Five other areas that AJ Bell would like to see addressed in the Autumn statement are:

  1. The outcome of the consultation on pension transfer and early exit penalties to include a ban on all early encashment penalties that block access to the pension freedoms.
  2. Pension rules to be relaxed to allow multiple drawdown arrangements within the same pension scheme to be consolidated into one.  Currently this can only be done once someone reaches age 75 but the restriction is no longer necessary post pension freedoms.  A relaxation of the rules would make it easier to manage drawdown arrangements.
  3. The permanent relaxation of rules regarding block transfers to match the temporary relaxation introduced in 2014. The temporary relaxation allowed some savers who otherwise would have found it difficult to move their pensions into schemes offering the new freedoms, to do so. However, this opportunity was only available to savers who were old enough to take pension benefits in a limited time frame. Permanently relaxing the rules would allow many more savers to access the freedoms.

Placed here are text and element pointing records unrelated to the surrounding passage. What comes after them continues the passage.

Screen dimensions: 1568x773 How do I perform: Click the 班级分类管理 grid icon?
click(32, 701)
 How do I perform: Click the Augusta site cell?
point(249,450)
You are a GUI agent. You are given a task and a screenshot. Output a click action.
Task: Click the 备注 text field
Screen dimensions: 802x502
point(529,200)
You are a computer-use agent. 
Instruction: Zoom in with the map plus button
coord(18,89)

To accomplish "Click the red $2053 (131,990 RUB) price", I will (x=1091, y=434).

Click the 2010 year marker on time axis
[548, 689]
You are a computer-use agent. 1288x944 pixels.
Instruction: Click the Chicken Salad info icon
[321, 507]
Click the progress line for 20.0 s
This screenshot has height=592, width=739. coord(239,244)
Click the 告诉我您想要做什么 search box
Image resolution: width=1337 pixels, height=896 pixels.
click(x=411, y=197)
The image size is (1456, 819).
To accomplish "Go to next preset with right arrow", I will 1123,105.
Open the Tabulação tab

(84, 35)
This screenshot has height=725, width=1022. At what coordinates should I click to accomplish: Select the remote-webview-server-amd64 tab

  4. Removal of the requirement for child dependants in receipt of death benefits to take the whole fund by age 23. Currently, if a child receives death benefits from a pension they must exhaust the fund by their 23rd birthday. If they don’t the funds have to be re-distributed to other beneficiaries and/or paid to the child as a single lump sum. Allowing the beneficiary to continue receiving benefits after they reach 23 will remove the compulsion for them to make decisions that may not be in their interests.
  5. A delay on the introduction of the tapered annual allowance until the outcome of the Treasury consultation on pension tax relief is known. Given the complexity of the taper and the possibility that it may only be a short term measure if it is usurped by wider changes to pension tax relief, its introduction should be delayed.